### WHAT THIS TASK INVOLVES:
Can you reproduce verbatim the records, starting at the very beginning and ending at the line that contains "Looking at the", with both ends included and the pictures left out?

━━ ITEMS

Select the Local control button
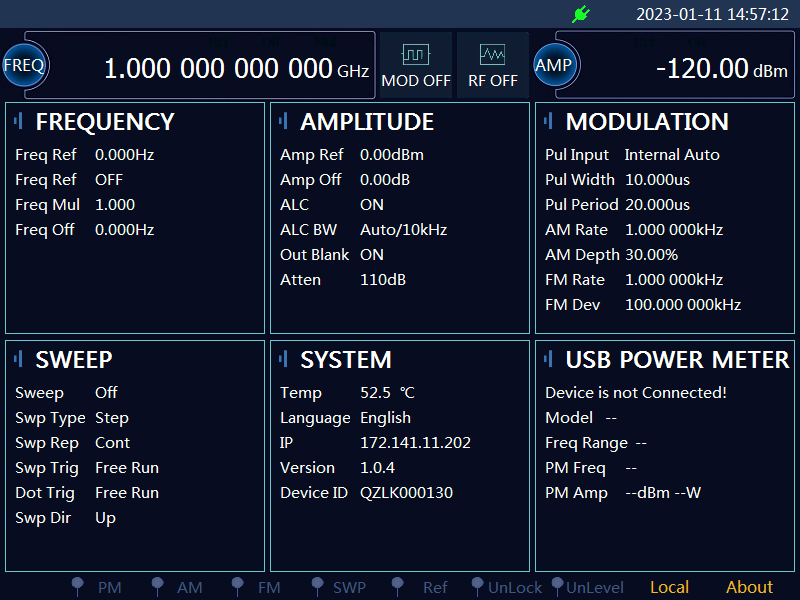800x600 pixels. click(x=669, y=587)
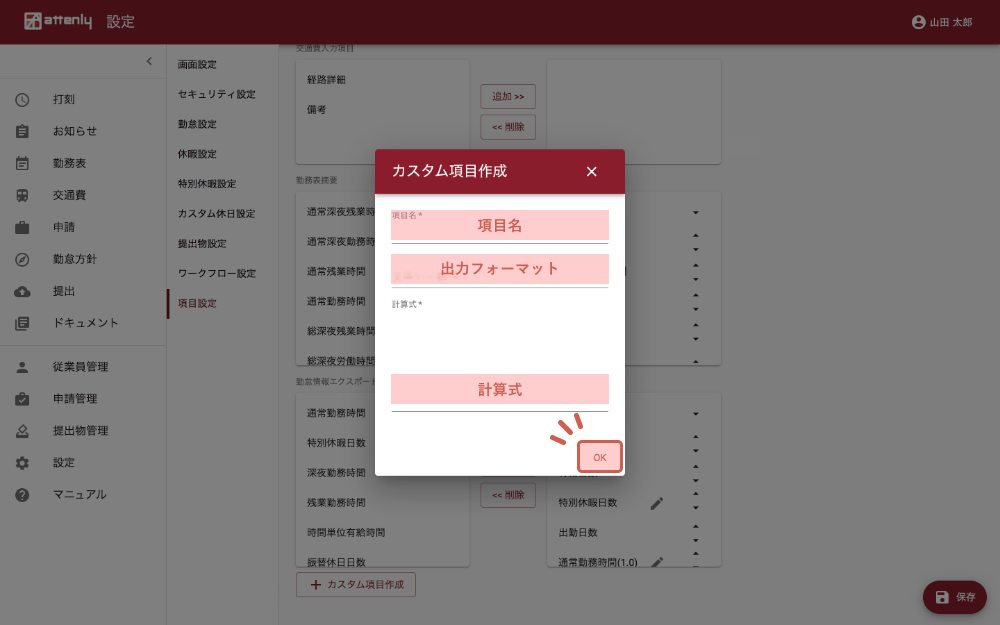1000x625 pixels.
Task: Open the マニュアル help icon
Action: (x=22, y=495)
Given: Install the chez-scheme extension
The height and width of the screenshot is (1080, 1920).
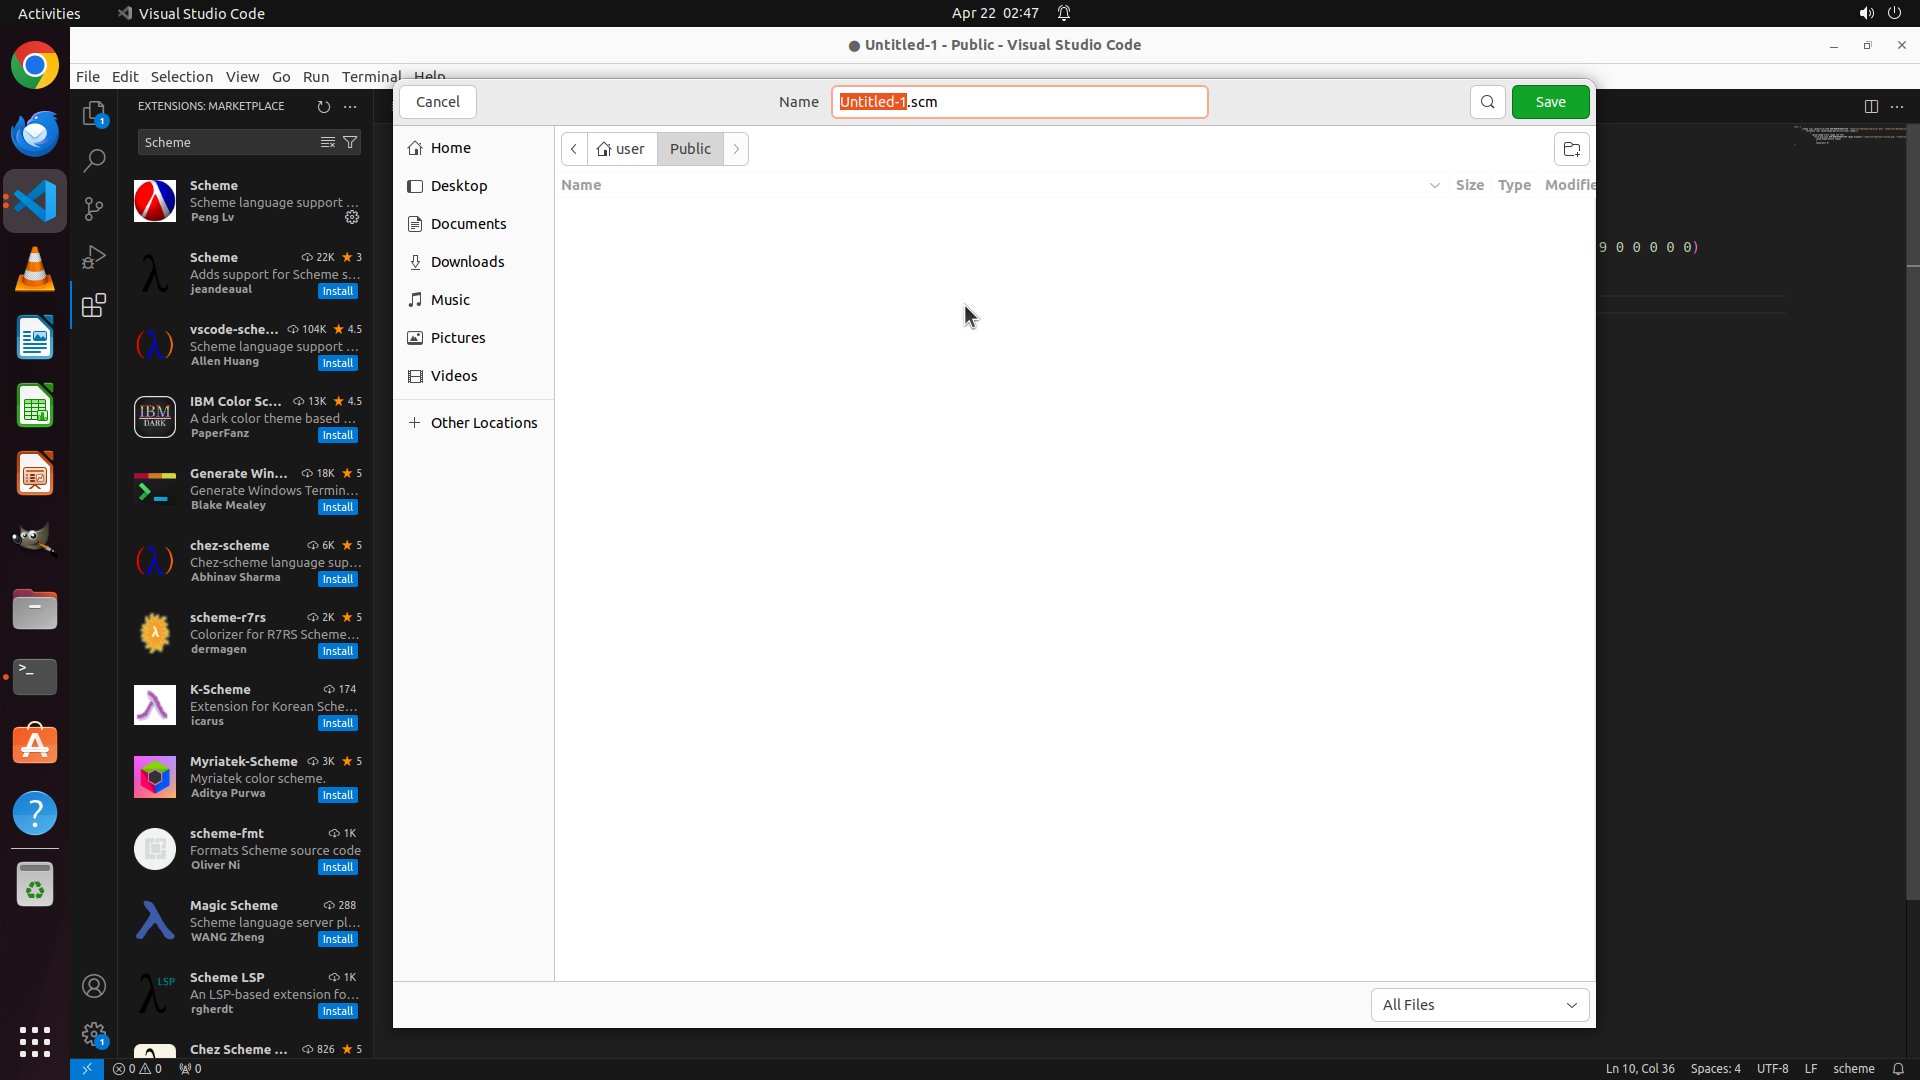Looking at the screenshot, I should click(x=337, y=579).
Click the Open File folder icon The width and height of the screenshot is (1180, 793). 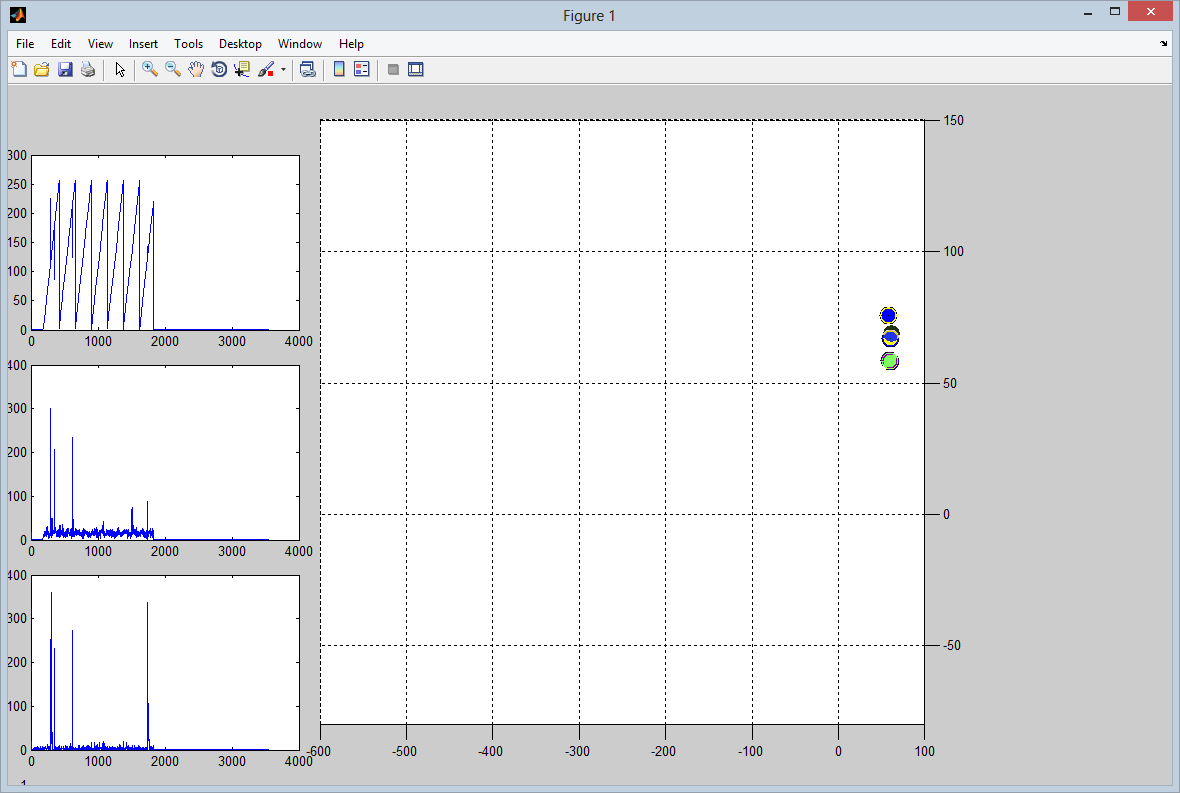click(x=42, y=69)
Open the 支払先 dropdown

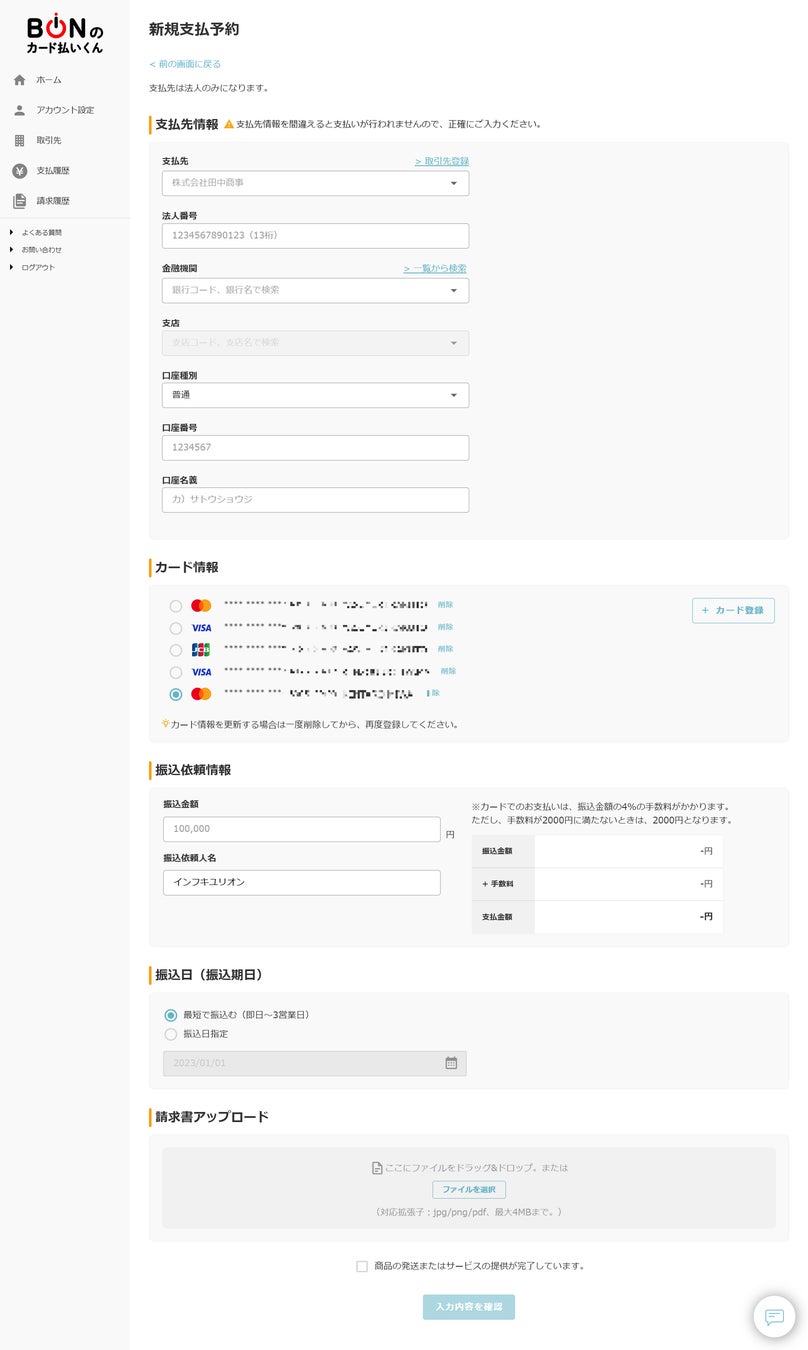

━━━━

### FINAL RESULT:
Select the Local control button
800x600 pixels. click(x=669, y=587)
1000x625 pixels.
Task: Open the マニュアル help icon
Action: (x=22, y=495)
Given: Install the chez-scheme extension
The height and width of the screenshot is (1080, 1920).
Looking at the screenshot, I should click(x=337, y=579).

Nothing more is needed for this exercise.